>> BEGIN Document
Luke's commuter bicycle. What Non-hub is all about.

John in CR said:
Bazaki said:
Luke, any exciting stories you would like to share ? If it is still your daily commuter then I wonder how many cars and bikes you have slaughtered at the traffic lights. :twisted:

I'm quite sure the number is all of them 8)

Bingo. :)

My bicycle has lost to no bike or motorcycle on the street that it's encountered. It's a ripper, and commutes go very smoothly and make excellent time. :)
 
Hi Luke... that looks a neat agni bike... i am a designer and would like to start my own company and race motorcycle one day... i would like to know if you could help or rather be a part of my dream to start a motorcycle company .... you seem to know more about these motors and also worked with lynch... let me know what you think about this... you can contact me on cjrodrigo7@hotmail.com... hope to hear from you soon....
 
Perhaps we could assemble a parts list for a "Coma" bike (Deathbike Jr?) for those who don't need to do power wheelies all the way up to 60-MPH, in a bike that is 100-MPH capable (if the road is long enough).
>> END Document
>> BEGIN Data provided
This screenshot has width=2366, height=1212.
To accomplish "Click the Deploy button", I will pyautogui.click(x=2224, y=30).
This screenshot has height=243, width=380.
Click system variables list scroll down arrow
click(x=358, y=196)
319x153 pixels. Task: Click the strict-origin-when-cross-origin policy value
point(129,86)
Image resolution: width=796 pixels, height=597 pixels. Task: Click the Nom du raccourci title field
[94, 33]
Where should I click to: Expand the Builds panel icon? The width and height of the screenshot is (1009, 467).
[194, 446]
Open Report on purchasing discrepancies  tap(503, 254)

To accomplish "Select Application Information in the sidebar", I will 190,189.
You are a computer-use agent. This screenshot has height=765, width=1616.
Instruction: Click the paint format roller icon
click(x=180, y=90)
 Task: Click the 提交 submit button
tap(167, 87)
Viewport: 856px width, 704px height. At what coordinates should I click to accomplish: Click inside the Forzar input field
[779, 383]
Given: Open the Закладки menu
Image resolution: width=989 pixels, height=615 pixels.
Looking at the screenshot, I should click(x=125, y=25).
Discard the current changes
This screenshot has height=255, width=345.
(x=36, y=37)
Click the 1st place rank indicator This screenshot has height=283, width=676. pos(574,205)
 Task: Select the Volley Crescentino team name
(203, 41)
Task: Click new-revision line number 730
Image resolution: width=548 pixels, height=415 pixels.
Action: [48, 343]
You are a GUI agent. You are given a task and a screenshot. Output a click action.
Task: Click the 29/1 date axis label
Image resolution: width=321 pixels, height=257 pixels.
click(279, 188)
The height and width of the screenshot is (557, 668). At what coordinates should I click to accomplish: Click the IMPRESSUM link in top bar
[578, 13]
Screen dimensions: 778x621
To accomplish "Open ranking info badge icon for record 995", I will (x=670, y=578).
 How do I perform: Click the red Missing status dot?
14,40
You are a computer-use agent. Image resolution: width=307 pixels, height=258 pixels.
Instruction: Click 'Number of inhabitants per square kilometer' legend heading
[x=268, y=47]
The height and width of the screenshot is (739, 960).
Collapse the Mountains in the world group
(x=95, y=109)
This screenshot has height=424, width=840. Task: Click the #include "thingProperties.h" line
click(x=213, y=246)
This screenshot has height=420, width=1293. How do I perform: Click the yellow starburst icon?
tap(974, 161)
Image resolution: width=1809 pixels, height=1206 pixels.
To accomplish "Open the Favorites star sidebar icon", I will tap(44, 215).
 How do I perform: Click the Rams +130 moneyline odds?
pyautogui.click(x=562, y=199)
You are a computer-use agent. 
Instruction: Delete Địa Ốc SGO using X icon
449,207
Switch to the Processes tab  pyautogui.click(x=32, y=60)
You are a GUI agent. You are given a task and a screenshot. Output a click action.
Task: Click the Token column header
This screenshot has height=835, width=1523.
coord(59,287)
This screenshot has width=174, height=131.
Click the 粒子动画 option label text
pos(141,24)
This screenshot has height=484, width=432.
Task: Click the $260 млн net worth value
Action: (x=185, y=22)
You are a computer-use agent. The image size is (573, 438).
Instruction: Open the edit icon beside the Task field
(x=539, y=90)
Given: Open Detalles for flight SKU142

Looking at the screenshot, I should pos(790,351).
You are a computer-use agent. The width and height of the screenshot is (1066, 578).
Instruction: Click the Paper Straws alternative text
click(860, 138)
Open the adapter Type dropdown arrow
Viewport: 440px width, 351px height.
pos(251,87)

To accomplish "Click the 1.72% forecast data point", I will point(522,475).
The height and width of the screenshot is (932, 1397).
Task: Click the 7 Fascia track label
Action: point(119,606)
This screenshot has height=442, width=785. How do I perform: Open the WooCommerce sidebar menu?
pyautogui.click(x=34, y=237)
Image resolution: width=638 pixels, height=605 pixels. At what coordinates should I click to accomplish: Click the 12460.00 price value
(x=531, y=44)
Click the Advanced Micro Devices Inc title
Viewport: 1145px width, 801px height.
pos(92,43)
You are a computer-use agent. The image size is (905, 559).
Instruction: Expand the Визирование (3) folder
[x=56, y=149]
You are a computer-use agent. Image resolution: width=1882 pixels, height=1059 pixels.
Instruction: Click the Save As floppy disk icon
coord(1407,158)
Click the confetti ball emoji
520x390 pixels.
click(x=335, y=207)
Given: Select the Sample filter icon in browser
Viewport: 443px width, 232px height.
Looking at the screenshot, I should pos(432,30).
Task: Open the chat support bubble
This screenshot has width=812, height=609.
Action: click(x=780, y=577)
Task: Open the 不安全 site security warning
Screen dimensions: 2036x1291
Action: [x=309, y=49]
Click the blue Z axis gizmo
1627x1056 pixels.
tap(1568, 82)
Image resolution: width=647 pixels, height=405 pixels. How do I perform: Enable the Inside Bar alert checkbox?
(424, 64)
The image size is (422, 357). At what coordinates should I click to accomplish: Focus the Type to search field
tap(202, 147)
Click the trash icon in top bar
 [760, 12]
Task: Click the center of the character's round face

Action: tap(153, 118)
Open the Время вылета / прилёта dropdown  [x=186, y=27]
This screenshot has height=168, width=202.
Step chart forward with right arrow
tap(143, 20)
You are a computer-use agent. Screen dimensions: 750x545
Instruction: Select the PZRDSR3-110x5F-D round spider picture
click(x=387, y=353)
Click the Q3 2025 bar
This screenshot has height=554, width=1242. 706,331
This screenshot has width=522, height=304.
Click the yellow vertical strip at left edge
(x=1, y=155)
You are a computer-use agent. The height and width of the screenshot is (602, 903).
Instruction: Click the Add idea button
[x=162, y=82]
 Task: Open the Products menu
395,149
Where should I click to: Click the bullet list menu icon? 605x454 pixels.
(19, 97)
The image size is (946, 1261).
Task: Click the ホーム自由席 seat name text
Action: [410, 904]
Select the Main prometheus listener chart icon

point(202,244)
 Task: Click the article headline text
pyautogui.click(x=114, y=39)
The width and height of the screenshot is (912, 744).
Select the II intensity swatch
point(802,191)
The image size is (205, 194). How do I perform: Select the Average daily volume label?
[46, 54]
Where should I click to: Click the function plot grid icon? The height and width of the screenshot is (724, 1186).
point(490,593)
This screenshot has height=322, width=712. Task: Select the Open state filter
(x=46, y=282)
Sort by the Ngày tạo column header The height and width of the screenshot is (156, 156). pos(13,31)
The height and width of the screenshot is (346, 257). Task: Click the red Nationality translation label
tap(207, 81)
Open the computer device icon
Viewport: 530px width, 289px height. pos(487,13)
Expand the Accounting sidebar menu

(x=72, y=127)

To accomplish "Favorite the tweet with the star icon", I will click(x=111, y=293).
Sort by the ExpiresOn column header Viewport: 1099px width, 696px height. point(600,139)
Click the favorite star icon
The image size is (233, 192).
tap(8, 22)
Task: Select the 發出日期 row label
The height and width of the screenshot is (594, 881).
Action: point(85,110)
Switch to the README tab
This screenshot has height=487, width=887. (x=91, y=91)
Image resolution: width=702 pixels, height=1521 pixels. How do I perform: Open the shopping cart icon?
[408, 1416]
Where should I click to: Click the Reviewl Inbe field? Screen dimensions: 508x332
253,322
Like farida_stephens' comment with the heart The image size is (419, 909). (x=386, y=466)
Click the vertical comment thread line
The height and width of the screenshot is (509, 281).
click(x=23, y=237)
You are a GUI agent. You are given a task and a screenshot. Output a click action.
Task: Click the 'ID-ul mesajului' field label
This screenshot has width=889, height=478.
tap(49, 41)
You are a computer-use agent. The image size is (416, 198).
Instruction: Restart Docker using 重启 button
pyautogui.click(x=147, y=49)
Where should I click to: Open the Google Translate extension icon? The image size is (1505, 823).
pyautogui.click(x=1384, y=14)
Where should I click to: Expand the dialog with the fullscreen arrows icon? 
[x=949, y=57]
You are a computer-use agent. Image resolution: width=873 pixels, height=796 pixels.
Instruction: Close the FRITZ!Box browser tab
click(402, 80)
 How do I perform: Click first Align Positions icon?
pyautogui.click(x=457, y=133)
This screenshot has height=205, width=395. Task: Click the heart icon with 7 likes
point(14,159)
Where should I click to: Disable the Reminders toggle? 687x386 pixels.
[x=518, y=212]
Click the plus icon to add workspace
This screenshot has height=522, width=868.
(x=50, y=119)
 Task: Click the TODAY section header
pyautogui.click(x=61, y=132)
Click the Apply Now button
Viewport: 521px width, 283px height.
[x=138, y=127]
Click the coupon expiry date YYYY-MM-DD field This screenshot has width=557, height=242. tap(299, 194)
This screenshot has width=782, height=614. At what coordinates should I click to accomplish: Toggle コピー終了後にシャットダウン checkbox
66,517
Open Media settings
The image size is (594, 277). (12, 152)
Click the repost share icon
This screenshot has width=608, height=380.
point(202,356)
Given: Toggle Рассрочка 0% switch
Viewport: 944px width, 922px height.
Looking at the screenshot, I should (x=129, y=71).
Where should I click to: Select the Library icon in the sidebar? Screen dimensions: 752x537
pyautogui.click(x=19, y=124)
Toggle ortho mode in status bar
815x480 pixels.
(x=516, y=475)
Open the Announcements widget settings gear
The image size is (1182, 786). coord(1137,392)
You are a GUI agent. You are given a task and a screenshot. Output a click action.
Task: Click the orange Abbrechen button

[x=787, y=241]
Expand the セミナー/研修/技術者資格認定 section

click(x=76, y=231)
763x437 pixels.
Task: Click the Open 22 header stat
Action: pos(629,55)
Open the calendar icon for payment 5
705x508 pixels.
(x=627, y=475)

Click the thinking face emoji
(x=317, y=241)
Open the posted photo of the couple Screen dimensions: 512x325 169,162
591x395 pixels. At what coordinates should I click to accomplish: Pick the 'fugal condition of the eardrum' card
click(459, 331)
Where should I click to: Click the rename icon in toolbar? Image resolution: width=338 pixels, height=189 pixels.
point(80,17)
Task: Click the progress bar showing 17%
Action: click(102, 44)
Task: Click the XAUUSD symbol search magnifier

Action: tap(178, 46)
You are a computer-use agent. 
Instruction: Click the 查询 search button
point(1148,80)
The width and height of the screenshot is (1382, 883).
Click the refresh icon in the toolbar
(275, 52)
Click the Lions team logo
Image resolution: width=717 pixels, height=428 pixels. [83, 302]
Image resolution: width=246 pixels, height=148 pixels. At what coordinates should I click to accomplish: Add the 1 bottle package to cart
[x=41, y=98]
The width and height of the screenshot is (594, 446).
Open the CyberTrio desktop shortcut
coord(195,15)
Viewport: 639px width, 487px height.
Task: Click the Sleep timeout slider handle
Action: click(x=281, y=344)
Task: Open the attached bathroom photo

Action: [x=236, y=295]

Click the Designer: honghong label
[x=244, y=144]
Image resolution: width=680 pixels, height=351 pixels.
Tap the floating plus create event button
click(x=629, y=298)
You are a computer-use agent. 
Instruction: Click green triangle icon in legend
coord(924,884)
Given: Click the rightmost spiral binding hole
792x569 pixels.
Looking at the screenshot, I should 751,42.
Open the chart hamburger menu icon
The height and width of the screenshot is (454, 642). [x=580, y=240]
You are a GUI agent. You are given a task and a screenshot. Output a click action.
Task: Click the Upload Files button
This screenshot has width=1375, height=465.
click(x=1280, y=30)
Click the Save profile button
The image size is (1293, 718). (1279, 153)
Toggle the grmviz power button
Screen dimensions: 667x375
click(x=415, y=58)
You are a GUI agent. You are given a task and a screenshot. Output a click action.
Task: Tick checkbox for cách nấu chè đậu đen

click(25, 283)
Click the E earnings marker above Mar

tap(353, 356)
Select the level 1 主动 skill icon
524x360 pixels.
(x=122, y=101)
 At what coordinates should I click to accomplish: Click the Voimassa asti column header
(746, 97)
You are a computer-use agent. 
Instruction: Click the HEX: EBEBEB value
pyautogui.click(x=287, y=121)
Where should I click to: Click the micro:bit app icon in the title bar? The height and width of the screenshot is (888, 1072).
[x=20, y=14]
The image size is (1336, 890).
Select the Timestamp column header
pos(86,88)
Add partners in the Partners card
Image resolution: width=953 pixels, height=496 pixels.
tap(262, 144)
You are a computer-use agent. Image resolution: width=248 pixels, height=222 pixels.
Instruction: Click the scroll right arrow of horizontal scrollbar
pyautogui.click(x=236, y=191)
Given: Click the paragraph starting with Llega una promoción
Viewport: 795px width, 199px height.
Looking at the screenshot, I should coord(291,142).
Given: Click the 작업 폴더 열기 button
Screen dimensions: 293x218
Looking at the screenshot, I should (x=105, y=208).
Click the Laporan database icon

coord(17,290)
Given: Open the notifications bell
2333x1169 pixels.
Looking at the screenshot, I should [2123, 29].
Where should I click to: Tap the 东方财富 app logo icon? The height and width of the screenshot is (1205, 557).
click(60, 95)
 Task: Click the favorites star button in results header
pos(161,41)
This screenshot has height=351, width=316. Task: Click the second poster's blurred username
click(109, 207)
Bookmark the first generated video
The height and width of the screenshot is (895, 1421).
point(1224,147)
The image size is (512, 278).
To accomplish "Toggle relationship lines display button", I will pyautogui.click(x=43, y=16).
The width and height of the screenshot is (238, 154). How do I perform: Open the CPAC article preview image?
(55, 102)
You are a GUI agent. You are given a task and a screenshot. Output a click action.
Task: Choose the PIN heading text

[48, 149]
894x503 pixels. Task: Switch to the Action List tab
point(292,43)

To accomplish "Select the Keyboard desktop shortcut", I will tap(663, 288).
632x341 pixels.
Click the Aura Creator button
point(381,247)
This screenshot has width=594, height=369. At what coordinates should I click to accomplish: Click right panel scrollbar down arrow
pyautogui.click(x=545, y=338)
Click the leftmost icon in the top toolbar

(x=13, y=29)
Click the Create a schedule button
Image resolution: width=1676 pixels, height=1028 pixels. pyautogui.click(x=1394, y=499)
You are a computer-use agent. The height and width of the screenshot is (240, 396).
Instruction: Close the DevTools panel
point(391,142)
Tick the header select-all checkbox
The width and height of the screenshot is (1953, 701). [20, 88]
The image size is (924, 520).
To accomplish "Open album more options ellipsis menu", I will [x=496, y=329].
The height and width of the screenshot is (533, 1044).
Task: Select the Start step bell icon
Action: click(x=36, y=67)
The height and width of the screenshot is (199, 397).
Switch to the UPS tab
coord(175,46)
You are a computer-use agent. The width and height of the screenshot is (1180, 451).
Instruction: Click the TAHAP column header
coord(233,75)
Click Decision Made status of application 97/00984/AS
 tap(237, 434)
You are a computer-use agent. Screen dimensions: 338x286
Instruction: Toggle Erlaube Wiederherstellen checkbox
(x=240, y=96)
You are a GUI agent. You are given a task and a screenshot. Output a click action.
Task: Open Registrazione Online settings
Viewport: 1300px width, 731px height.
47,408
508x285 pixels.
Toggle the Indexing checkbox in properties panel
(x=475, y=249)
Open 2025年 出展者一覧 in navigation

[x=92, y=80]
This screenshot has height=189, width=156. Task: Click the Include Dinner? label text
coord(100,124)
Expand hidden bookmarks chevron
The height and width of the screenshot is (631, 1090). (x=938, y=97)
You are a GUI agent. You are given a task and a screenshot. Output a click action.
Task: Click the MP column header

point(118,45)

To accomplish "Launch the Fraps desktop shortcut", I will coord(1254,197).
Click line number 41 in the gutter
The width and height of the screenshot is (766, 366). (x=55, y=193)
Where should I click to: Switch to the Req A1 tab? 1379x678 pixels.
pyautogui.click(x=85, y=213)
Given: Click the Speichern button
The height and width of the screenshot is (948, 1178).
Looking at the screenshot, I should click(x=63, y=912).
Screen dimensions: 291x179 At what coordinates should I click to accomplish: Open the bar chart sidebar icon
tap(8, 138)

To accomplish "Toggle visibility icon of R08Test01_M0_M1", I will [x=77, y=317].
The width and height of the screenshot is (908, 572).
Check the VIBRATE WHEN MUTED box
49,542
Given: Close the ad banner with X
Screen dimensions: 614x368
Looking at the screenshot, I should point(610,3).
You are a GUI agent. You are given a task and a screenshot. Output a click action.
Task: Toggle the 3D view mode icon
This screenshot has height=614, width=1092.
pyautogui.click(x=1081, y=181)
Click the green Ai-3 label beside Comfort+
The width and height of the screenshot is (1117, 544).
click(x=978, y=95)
>> END Data provided
Required tasks:
(a) Could you reproduce the passage of the commuter bicycle thread that begins with the words "My bicycle has" and ends with "excellent time. :)"?
(b) Can you write out the lines of the rows from the one containing "Click the Designer: honghong label" through the one containing "coord(17,290)", including both of those lines?

Exercise solutions:
(a)
My bicycle has lost to no bike or motorcycle on the street that it's encountered. It's a ripper, and commutes go very smoothly and make excellent time. :)

(b)
Click the Designer: honghong label
[x=244, y=144]
Image resolution: width=680 pixels, height=351 pixels.
Tap the floating plus create event button
click(x=629, y=298)
You are a computer-use agent. 
Instruction: Click green triangle icon in legend
coord(924,884)
Given: Click the rightmost spiral binding hole
792x569 pixels.
Looking at the screenshot, I should 751,42.
Open the chart hamburger menu icon
The height and width of the screenshot is (454, 642). [x=580, y=240]
You are a GUI agent. You are given a task and a screenshot. Output a click action.
Task: Click the Upload Files button
This screenshot has width=1375, height=465.
click(x=1280, y=30)
Click the Save profile button
The image size is (1293, 718). (1279, 153)
Toggle the grmviz power button
Screen dimensions: 667x375
click(x=415, y=58)
You are a GUI agent. You are given a task and a screenshot. Output a click action.
Task: Tick checkbox for cách nấu chè đậu đen

click(25, 283)
Click the E earnings marker above Mar

tap(353, 356)
Select the level 1 主动 skill icon
524x360 pixels.
(x=122, y=101)
 At what coordinates should I click to accomplish: Click the Voimassa asti column header
(746, 97)
You are a computer-use agent. 
Instruction: Click the HEX: EBEBEB value
pyautogui.click(x=287, y=121)
Where should I click to: Click the micro:bit app icon in the title bar? The height and width of the screenshot is (888, 1072).
[x=20, y=14]
The image size is (1336, 890).
Select the Timestamp column header
pos(86,88)
Add partners in the Partners card
Image resolution: width=953 pixels, height=496 pixels.
tap(262, 144)
You are a computer-use agent. Image resolution: width=248 pixels, height=222 pixels.
Instruction: Click the scroll right arrow of horizontal scrollbar
pyautogui.click(x=236, y=191)
Given: Click the paragraph starting with Llega una promoción
Viewport: 795px width, 199px height.
Looking at the screenshot, I should coord(291,142).
Given: Click the 작업 폴더 열기 button
Screen dimensions: 293x218
Looking at the screenshot, I should (x=105, y=208).
Click the Laporan database icon

coord(17,290)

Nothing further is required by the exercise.